Accelerating Bone Regeneration with Combination Gene Therapy and Novel Scaffolds


A truly remarkable paper in the journal Advanced Healthcare Materials by Fergal J. O’Brien and his co-workers from the Tissue Engineering Research Group at the Royal College of Surgeons in Dublin, Ireland has examined a unique way to greatly speed up bone regeneration.

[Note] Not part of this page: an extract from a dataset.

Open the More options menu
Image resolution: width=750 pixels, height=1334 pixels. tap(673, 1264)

Mesenchymal stem cells from bone marrow (other locations as well) can differentiate into bone-making cells (osteoblasts) that will make architecturally normal bone under particular conditions. The use of mesenchymal stem cells and a variety of manufactured biomaterial matrices and administered growth factors enhance bone formation by mesenchymal stem cells (M. Noelle Knight and Kurt D. Hankenson, Adv Wound Care 2013; 2(6): 306–316; also see Marx RE, Harrell DB. Int J Oral Maxillofac Implants 2014 29(2)e201-9; and Kaigler D, et al., Cell Transplant 2013;22(5):767-77).

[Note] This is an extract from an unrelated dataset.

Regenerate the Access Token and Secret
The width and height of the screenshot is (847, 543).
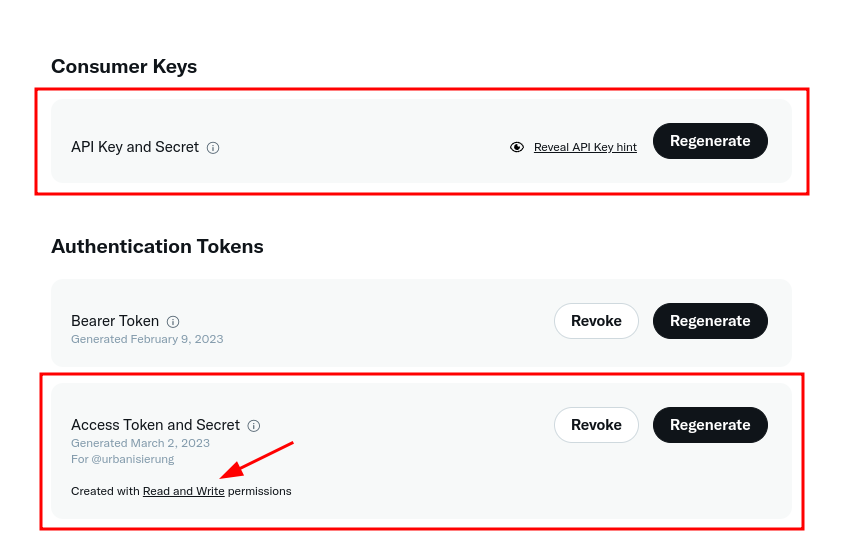click(710, 425)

Protein growth factors tend to have rather short half-lives when applied to growth scaffolds. A better way to apply growth factors is to use the genes for these growth factors and apply them to “gene activated scaffolds.” Gene-activated scaffolds consist of biomaterial scaffolds modified to act as depots for gene delivery while simultaneously offering structural support and a matrix for new tissue deposition. A gene-activated scaffold can therefore induce the body’s own cells to steadily produce specific proteins providing a much more efficient alternative.

In this paper by O’Brien and his groups, the genes for two growth factors, VEGF and BMP2, were applied to a gene-activated scaffold that consisted of collagen-nanohydroxyapatite. VEGF drives the formation of new blood vessels, and this fresh vascularization, coupled with increase bone deposition, which is induced by BMP2, accelerated bone repair.

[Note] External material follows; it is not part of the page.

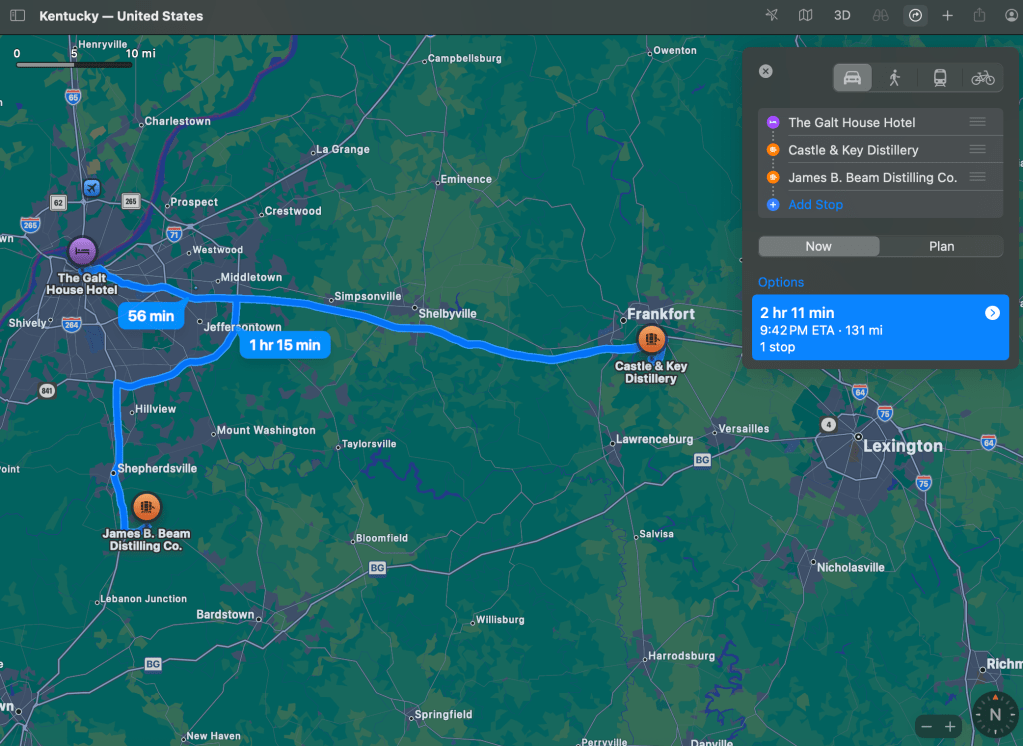Select driving directions mode
This screenshot has height=746, width=1023.
852,78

Mind you, the assays in the paper were conducted in cell culture systems. However, O’Brien and his colleagues implanted these gene-activated scaffolds with their mesenchymal stem cells into rats that had large gaps in their skulls. In this animal model system for bone repair, stem cell-mediated bone production, in addition to increased blood vessel formation accelerated bone repair in these animals. Tissue examinations of the newly-formed bone showed that bone made from gene-activated scaffolds with mesenchymal stem cells embedded in them made thicker, more vascularized bone than the other types of strategies.

This is not a clinical trial, but this preclinical trial shows that vascularization and bone repair by host cells is enhanced by the use of nanohydroxyapatite vectors to deliver a combination of genes, thus markedly enhancing bone healing.